List every line of the records below that contains the word "search", matching its case exactly.
** Begin Records for this task **
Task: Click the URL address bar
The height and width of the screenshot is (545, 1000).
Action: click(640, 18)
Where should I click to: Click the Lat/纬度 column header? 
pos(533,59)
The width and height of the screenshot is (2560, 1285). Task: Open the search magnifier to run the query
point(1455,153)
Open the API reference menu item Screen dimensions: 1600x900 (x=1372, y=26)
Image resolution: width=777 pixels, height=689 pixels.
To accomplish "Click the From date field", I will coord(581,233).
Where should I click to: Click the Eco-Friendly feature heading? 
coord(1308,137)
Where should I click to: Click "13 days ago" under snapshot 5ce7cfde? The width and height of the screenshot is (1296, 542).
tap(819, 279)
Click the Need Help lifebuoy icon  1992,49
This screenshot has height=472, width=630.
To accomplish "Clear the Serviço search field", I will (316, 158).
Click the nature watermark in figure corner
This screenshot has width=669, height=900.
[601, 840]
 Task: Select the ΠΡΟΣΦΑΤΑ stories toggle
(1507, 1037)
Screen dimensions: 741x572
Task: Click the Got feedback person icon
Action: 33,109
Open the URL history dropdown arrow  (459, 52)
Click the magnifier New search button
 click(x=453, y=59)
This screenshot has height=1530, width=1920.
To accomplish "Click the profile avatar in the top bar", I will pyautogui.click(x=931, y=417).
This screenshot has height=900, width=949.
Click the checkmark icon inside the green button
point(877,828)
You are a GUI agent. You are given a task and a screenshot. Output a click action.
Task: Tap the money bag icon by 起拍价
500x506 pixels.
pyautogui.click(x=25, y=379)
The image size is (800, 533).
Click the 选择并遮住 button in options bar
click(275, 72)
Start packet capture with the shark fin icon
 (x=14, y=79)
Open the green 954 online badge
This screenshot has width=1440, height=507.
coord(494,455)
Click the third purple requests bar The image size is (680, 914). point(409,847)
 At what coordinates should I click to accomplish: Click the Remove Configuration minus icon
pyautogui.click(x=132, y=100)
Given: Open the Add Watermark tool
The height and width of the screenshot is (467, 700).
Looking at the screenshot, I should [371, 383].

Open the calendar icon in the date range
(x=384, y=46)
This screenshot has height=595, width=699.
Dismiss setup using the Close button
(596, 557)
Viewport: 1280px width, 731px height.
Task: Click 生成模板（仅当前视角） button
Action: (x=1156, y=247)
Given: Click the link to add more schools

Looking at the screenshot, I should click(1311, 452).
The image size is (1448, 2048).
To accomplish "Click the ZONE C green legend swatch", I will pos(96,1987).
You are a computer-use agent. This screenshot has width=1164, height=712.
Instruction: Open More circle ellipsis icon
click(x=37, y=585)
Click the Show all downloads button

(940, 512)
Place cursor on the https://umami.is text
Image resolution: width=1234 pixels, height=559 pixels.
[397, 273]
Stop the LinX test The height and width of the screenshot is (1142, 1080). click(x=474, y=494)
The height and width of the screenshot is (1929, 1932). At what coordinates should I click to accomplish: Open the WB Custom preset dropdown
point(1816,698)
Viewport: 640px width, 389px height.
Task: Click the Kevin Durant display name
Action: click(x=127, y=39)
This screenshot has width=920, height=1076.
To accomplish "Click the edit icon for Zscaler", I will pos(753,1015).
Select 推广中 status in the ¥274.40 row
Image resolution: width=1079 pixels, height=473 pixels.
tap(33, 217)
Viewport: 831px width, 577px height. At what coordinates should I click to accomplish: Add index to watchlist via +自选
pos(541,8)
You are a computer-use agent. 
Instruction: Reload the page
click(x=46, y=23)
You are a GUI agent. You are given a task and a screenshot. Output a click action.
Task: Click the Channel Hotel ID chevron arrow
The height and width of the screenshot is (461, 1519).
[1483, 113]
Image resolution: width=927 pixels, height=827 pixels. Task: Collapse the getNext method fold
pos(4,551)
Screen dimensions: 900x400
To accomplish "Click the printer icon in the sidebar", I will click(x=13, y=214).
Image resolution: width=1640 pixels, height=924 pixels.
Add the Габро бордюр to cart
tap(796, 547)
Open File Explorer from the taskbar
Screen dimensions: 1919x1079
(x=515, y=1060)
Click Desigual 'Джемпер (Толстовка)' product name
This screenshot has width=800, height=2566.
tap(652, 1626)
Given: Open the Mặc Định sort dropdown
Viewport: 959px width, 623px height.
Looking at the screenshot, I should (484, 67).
** End Records for this task **
■ Problem solution:
The width and height of the screenshot is (2560, 1285). Task: Open the search magnifier to run the query
To accomplish "Clear the Serviço search field", I will (316, 158).
Click the magnifier New search button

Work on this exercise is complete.